### Task directions
Starting with the line that contains "This screenshot has width=904, height=586." and stopping after the line that contains "The width and", return each line below exactly as written, with no others.

### The records
..............................
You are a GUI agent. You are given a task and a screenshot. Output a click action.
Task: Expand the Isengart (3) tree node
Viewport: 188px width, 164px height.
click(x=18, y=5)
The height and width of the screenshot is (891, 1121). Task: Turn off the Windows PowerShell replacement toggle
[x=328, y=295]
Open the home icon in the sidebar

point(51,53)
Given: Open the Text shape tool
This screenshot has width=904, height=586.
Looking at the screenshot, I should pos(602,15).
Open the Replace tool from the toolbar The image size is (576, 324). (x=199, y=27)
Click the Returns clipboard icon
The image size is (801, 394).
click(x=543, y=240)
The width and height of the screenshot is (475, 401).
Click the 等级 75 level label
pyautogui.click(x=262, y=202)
..............................
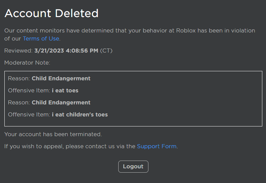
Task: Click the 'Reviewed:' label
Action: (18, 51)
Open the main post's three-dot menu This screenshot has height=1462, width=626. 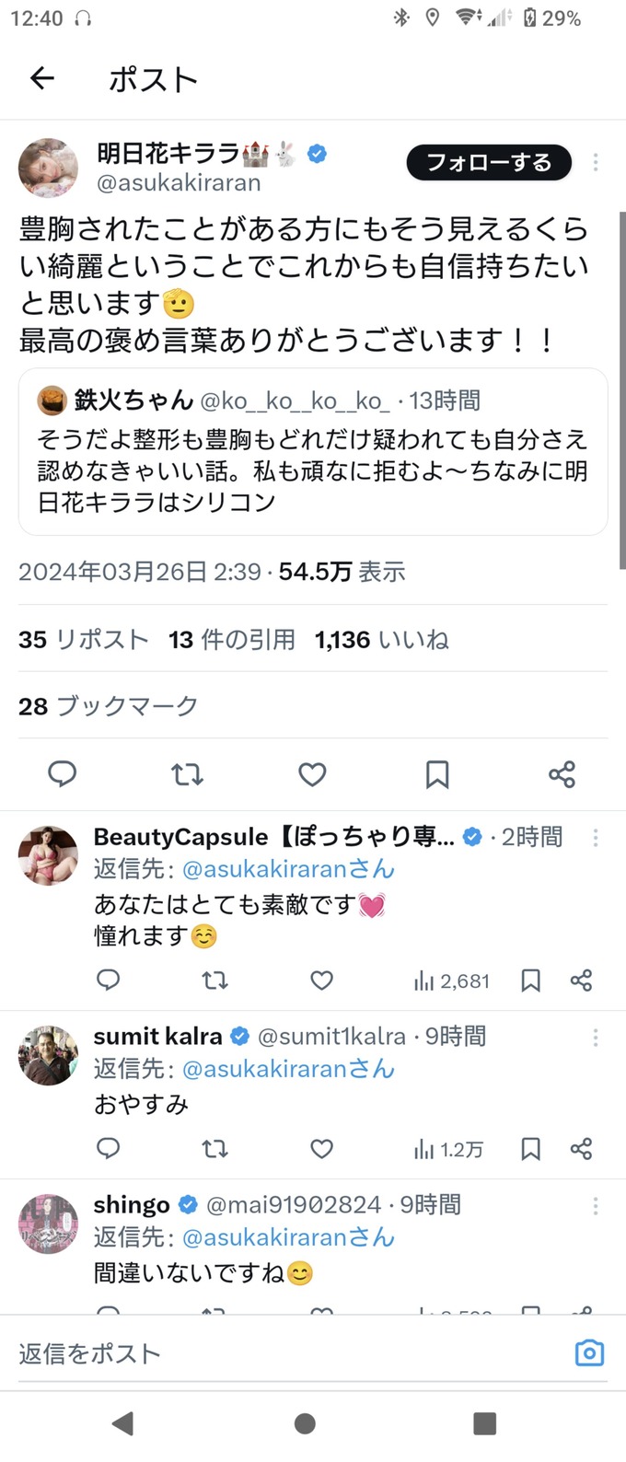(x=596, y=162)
..............................
### Response to this task
This screenshot has width=904, height=586.
Looking at the screenshot, I should pos(602,15).
Open the Replace tool from the toolbar The image size is (576, 324). (x=199, y=27)
Click the Returns clipboard icon
The image size is (801, 394).
click(x=543, y=240)
The width and height of the screenshot is (475, 401).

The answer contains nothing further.